The Daily Briefing 7.1.2020

Federal and local officials nationwide report alarming spikes in drug overdoses during the COVID-19 pandemic, confirming anecdotal evidence that the social isolation, economic losses and lack of access to treatment experienced during the lockdown are having a tragic impact on substance abusers.

While final numbers are not yet available, suspected overdoses—not all of them fatal—jumped 18 percent in March, 29 percent in April and 42 percent in May, according to a federal tracking program. In Milwaukee County, dispatch calls for overdoses have increased more than 50 percent. Health professionals had reckoned with an uptick in overdoses, prompted in part by social distancing that can trigger relapse and the closing of many treatment centers, drug courts and rehab facilities for financial and safety reasons.

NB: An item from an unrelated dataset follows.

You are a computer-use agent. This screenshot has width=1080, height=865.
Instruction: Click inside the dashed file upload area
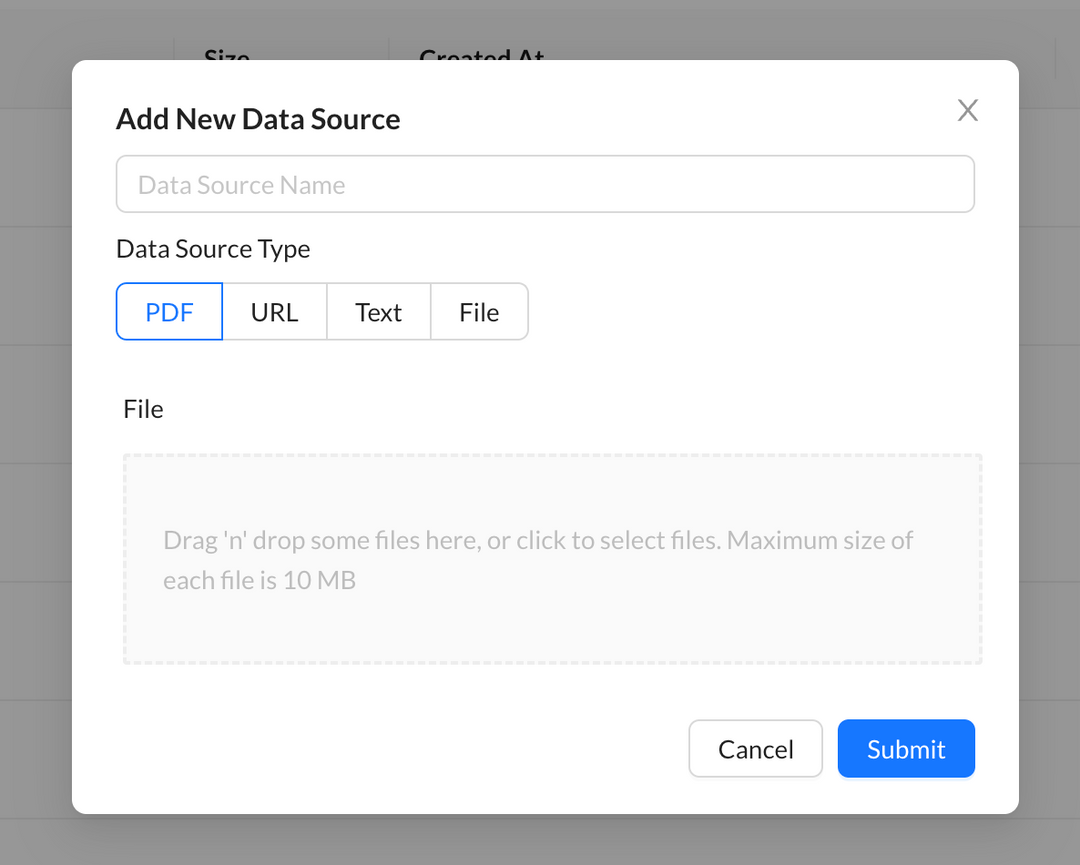(552, 560)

What’s needed now is emergency funding to ensure services remain available and recovery centers stay open in this critical time. Meanwhile, an editorial in the American Journal of Psychiatry looks at the issue of using cannabis for treating chronic pain. Although marijuana has shown some promise in this regard, more evidence is required for it to be used safely and more widely in clinical practice—as chronic use of marijuana carries the risk of a patient developing cannabis use disorder.

And finally, city officials in Boulder, Colorado have imposed a hefty 40 percent sales tax on e-cigarettes as part of a more comprehensive initiative to curb an epidemic of teen vaping and nicotine use. It has also banned the sale of flavored vaping products, after public health authorities estimated that 33 percent of high school students in the city vaped.